Here's a quick review of where I've been on this: I started (in iter-tools/generate) with a design that worked like this. I'll call it v1, though these version numbers aren't reflected anywhere else. The main problem with v1 is that it was a base class into which was baked a lot of assumptions and functionality. This created poor separation of concerns: for example I want my error handling mechanism to work even if a generator overrode the base logic or was written for a slightly different version of macrome. In the v1 API macrome was responsible for instantiating generators, which allowed it to inject itself into the generator.

v2 of the generator API dropped the class-based structure. Generators are now only required to be objects. If they have a map or a reduce hook it will be called. Because generators need only be objects, they can also be class instances, which allows the user to write a generator as a class and then instantiate it with options, or even more than once with different sets of options. v2 has the cache problems described in this issue.

v3 is the API that will be created to fix this issue. It must combine the best aspects of v1 and v2.

conartist6 commented 3 years ago

Another note: I must weight redesigning the API against just rebuilding the caches. It is possible to simply defer vcs changes instead of dropping them. I only need to read the headers of changed files, and at worse this would be like a full scan, which I do on startup anyway. The existence of generatedfrom headers should make it possible to rebuild the caches.

Plus I'm already thinking about situations in which I need to defer VCS changes, e.g. because ephemeral generators need to be able to rebuild their files.

conartist6 commented 3 years ago

Another thought: what happens when a generator's implementation performs some dynamic logic and decides whether or not to generate a particular output file? Let's say on a first run it decides to create foo.optional.js from foo.js, but then foo.js changes in a way that causes the dynamic logic to flip and the next run of the generator does not output foo.optional.js. At this point we want to understand that foo.optional.js is stale and should be deleted. Having always-up-to-date metadata will ensure that we can create and maintain an actual change graph, and that as we traverse the graph generating output we can clean also diff against prior state and use the result to remove stale files.

conartist6 commented 3 years ago

After thinking about this a while I'm pretty sure the right thing to do is to make this the responsibility of changesets. Changesets associate one non-generated file with all the generated files that get made on its behalf. What we want to do is to keep multiple copies of that state -- one from before some watcher change and one from after running our generators. Then we can diff the two and figure out if there's anything built in the filesystem that should be removed.

conartist6 commented 2 years ago

After thinking about this a while I'm pretty sure the right thing to do is to make this the responsibility of changesets.

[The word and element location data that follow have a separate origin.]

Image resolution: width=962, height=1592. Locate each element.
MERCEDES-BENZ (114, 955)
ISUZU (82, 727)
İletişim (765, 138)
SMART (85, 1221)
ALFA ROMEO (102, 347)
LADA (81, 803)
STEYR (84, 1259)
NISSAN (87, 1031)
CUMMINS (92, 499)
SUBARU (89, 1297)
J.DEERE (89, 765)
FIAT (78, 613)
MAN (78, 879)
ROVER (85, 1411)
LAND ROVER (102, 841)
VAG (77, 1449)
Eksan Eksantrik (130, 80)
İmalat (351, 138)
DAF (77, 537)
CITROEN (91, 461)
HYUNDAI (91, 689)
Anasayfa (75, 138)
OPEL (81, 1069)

I was most right on the 13th. Changesets were eliminated because to have a graph you need one map which allows looking up your nodes, and it is highly useful in catching corner cases to treat the problem as a graph traversal. Previously each changeset had a queue and some state built into it. Now we have a single macrome.state map and a single macrome.queue which sequences work and caches file state from the graph to ensure a previous state is present to diff against.